Backstory: Born and raised in the East End of London, Victor was trained as a butcher from the age of 14. His parents left the city and moved to Dorset, and he followed five years ago, when his mother died and his father was ill, buying the butcher shop in the village. His father died two years ago, but he has continued to stay in the village due to falling for Julia.
Desire/Conflict: He wants to court Julia, but is too afraid of rejection to reveal his feelings for her.

Donald Scadden

Age: 42
Height: 5’11”
Looks: Sandy, messy hair (like his sister, Virginia). Always wears a shirt and tie. Has a scar on his chin from a childhood fight.
Role: The usual – specific not yet certain
Character: Has a suspicious nature, and is cynical – mostly due to dealing with people who have had too much to drink
Backstory: Born and raised in the village, Donald grew up in the Green Man pub, which was run by his father. After his father retired, the pub passed to Donald, who has run it ever since – first with his sister, Virginia, then on his own. He was against Virginia’s marriage, partly due to losing her help at the pub, but mostly because he doesn’t like Neil – he has disliked him ever since they got into a fight at school, which he lost, gaining the scar on his chin in the process.
Desire/Conflict: He wants the pub to succeed and keeps trying new things… but competition and alcohol prices are ruining the business.

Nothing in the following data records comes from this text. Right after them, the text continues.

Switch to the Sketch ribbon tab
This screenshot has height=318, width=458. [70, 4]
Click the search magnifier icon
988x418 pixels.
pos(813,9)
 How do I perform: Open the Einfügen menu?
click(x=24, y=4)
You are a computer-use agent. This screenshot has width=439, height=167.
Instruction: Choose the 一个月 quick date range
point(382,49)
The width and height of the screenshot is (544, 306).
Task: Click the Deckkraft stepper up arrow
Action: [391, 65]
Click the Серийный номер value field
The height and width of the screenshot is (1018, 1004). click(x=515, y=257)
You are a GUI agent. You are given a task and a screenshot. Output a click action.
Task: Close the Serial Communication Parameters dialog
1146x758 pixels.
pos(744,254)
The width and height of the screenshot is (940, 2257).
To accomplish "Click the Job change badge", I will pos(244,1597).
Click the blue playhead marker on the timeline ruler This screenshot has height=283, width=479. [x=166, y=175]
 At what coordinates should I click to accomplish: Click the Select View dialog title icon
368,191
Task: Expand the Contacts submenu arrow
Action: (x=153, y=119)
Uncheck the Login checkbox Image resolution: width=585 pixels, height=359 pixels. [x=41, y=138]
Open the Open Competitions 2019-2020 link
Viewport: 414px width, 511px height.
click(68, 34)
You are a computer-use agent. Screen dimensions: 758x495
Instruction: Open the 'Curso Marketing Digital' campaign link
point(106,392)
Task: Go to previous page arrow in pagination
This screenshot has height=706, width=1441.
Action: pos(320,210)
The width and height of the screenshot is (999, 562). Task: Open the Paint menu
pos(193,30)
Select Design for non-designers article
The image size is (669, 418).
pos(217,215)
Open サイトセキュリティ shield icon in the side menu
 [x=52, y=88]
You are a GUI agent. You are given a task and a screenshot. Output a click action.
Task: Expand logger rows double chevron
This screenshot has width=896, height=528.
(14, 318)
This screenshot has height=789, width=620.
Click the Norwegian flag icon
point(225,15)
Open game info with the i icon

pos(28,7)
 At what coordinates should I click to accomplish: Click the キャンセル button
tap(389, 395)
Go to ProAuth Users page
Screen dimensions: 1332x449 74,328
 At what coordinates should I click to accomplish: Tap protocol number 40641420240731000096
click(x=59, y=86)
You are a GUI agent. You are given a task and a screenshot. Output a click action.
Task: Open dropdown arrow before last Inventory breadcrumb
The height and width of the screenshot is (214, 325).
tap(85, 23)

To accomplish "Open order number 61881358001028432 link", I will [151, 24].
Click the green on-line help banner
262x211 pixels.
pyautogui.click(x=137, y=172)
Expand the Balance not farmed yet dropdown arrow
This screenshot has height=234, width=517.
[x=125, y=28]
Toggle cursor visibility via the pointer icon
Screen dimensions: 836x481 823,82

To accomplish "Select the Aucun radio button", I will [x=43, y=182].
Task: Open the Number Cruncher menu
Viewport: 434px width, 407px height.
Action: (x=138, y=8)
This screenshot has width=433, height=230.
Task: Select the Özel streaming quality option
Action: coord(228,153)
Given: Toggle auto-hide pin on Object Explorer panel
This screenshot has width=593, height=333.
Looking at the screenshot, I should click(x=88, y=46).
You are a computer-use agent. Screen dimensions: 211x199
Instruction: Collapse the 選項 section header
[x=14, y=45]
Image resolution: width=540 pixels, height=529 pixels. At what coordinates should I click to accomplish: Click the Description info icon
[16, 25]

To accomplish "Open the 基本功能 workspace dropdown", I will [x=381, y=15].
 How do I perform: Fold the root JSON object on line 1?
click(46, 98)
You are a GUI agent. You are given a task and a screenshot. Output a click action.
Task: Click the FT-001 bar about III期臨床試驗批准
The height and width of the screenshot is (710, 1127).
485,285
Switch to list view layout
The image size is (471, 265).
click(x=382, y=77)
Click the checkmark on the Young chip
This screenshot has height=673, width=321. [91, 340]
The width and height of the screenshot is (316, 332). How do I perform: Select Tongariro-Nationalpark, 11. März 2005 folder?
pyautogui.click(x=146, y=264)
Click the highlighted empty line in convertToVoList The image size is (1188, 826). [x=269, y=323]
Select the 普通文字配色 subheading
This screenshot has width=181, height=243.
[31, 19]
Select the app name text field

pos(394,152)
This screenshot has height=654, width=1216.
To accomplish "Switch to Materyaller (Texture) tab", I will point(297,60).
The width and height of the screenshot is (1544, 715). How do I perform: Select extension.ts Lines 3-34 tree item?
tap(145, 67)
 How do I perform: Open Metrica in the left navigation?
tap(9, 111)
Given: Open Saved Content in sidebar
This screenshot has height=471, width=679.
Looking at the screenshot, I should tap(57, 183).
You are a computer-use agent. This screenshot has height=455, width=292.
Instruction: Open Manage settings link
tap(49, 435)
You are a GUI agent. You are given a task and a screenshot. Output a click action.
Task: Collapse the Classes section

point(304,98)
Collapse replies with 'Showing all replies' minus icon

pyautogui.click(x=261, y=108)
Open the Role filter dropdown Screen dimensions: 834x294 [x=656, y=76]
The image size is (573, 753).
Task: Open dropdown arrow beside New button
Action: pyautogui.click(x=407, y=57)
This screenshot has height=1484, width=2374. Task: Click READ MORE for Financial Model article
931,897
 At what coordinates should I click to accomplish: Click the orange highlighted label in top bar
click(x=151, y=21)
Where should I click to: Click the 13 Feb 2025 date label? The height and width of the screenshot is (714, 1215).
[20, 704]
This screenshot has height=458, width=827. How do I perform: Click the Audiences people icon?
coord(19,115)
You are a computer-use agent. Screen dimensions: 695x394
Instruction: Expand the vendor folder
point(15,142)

This is by no means set in stone, and each of these characters will shift, change and become more solid as the first draft is produced. But these short overviews will help to make them real people in my mind. When putting these overviews together, I tend to go through them two or three times, as they will shape each other to a certain extent, even at this stage.

And if you’re wondering how I came up with these names, it’s quite simple. The first names I choose according to how they sound and the type of person they conjure up in my mind. Sebastien, for example, suggests someone young(er than me), well presented and upwardly mobile. Virginia brings to my mind an older woman, motherly and kind. And Donald sounds to me like a guy who struggles in life and thinks himself more highly of himself than he ought.
NB: no disrespect is meant to anyone with these names!

As for the surnames, except for ‘Cooper’, which was the name of the band I was in at university, I got them from lists on the internet. Those of the Devon residents were taken from the top surnames on the Devon 1881 census and, as I wanted Victor to be known as ‘Mac’, I got his surname from a list of surnames starting with ‘Mc’. Easy.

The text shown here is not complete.